ASML Holding NV (AMS:ASML) raised its full-year 2026 revenue outlook on Wednesday, signaling a robust second half driven by strong demand for advanced chipmaking equipment. The Dutch semiconductor equipment giant now expects full-year sales between €43 billion and €45 billion, up from its previous forecast. This implies a fourth-quarter revenue range of €12.9 billion to €15.9 billion, which would mark a new quarterly record, surpassing the previous high of €9.72 billion set in the fourth quarter of 2025.
For the second quarter, ASML reported revenue of €9.33 billion, a 21.3% increase year-over-year and above the market consensus of €8.80 billion. Net income rose 27.4% to €2.92 billion, beating analysts' expectations of €2.62 billion. The company's operating margin expanded to 37.1% from 34.6% a year earlier, driven by a strong performance in its installed base business.
Service and field-option sales, which include upgrades and maintenance for existing tools, surged 31.8% year-over-year to €2.76 billion, accounting for 29.6% of total revenue. CFO Roger Dassen noted that the installed base business came in at €2.8 billion, €300 million above expectations. He attributed the growth to software-driven upgrades that allow customers to boost productivity without machine downtime, enabling ASML to generate additional revenue from a tight supply of tools.
ASML raised its third-quarter guidance to €11-12 billion, significantly above its previous quarterly high. To achieve the full-year target, the company needs second-half revenue of €24.9 billion to €26.9 billion, representing 38% to 49% growth over the first half. Management is betting on higher upgrade revenue, increased output, and a better mix of EUV and immersion systems to drive gross margins to around 56% in the second half, up from 53.5% in the first half.
CEO Christophe Fouquet highlighted strong demand across all segments, with customers accelerating their capital spending plans. ASML now expects revenue from advanced foundry logic to rise about 25% this year, memory to grow 75%, and EUV business to increase roughly 45%. Key customers like Taiwan Semiconductor Manufacturing Co (TPE:2330) and Micron Technology Inc (NASDAQ:MU) continue to expand AI-focused output, underpinning demand for ASML's leading-edge lithography systems.

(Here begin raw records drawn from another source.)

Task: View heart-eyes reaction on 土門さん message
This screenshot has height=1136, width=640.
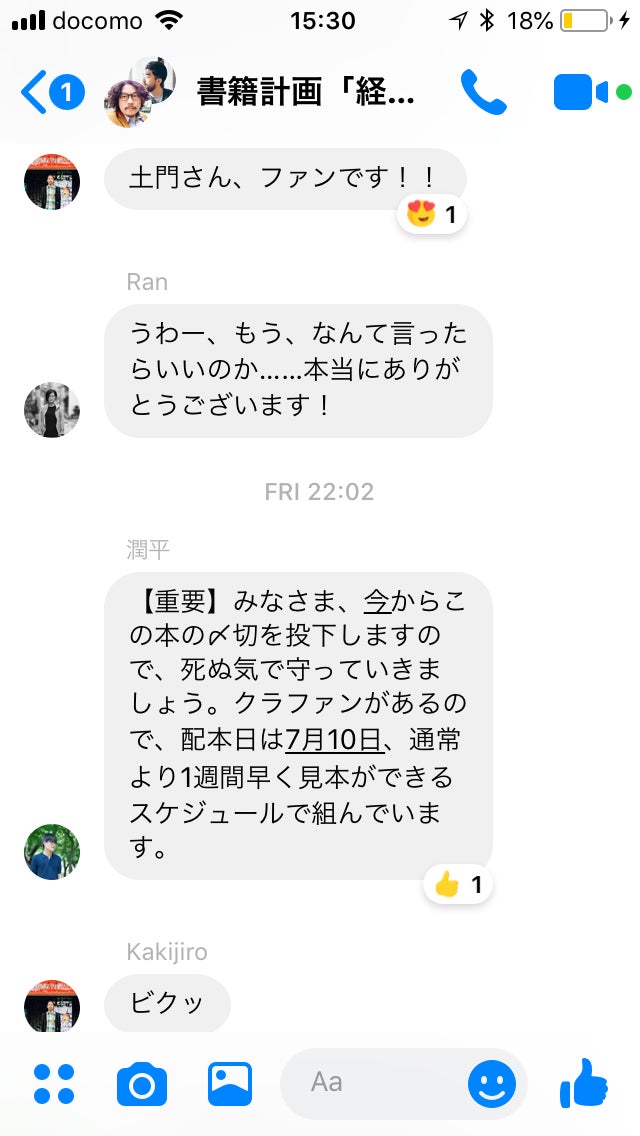Action: pos(432,215)

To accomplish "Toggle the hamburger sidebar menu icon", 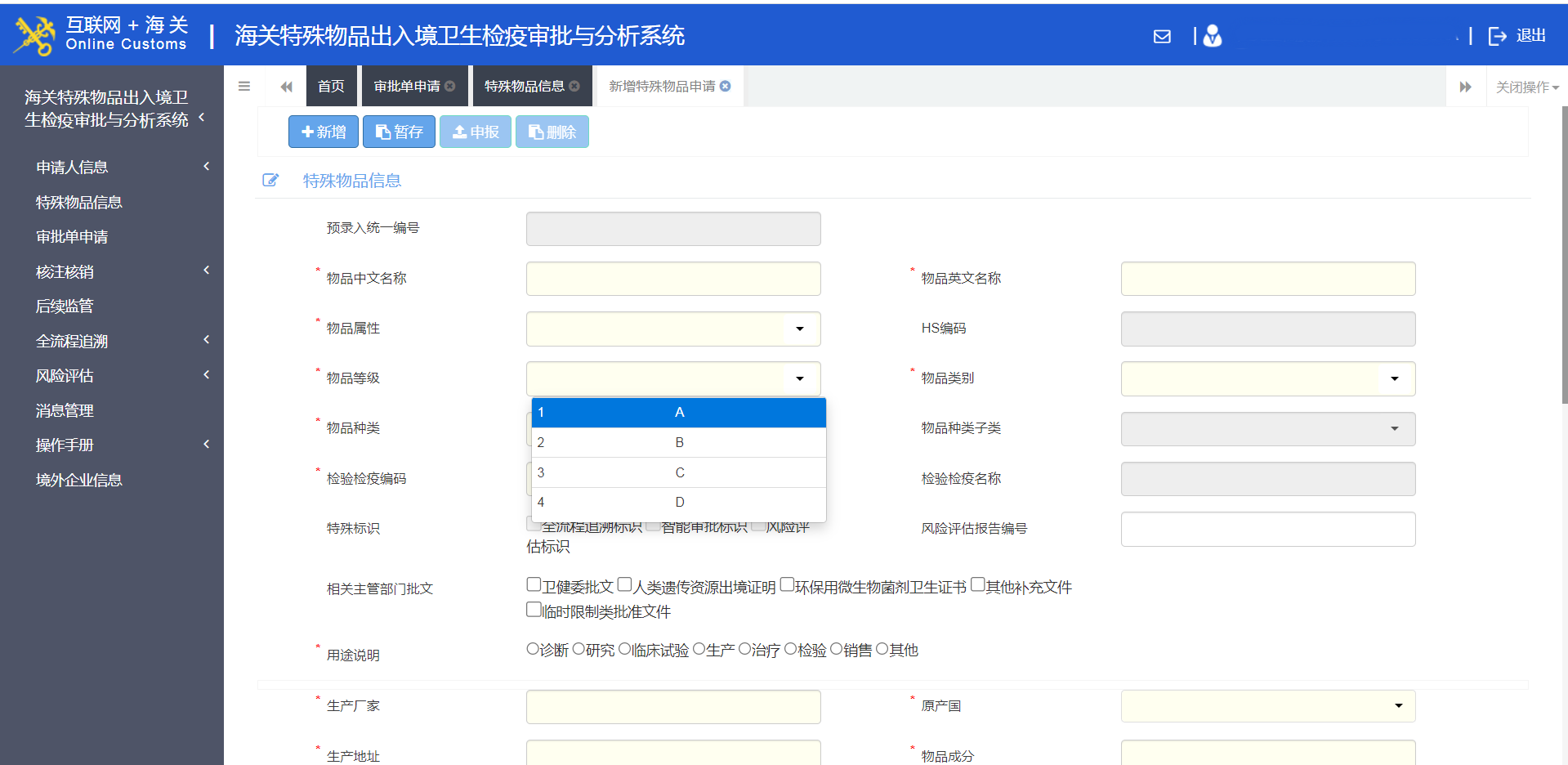I will [243, 87].
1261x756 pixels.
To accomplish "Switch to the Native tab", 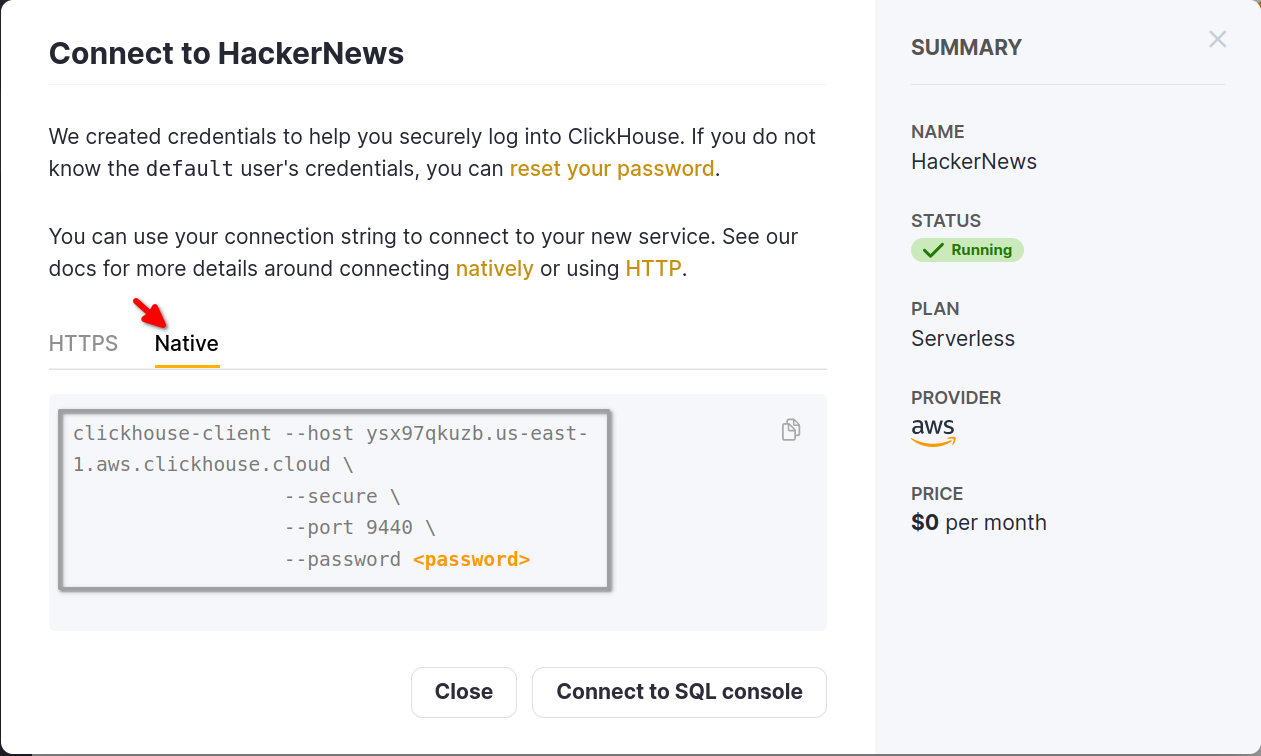I will [187, 343].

While the outlook is bullish, execution risks remain. ASML did not disclose a quarterly net-bookings figure, shifting focus to its order and capacity outlook. Fouquet said the company is nearing its 2027 EUV order target and expects to grow low-NA EUV capacity by around 30% that year, with many EUV orders already booked for 2028. However, analysts like Michael Roeg at Degroof Petercam questioned how ASML can add sufficient capacity to meet demand.
Supply-chain constraints, shipping delays, and export restrictions pose downside risks. China accounted for 14% of second-quarter system sales, down from 19% in the first quarter, but management still expects China to represent about 20% of full-year revenue. Proposed U.S. export rules could further impact sales. Investors are closely watching whether ASML can deliver on its ambitious third-quarter target of €11-12 billion, with around €2.9 billion expected from installed base sales and gross margins in the 55-57% range.
ASML shares rose 5.7% in early Amsterdam trading and are up about 69% year-to-date. The stock's valuation leaves little room for error, but the company's upgraded guidance underscores strong secular demand from the AI and semiconductor industries. The real test lies in turning that demand into revenue through flawless execution in the second half of 2026.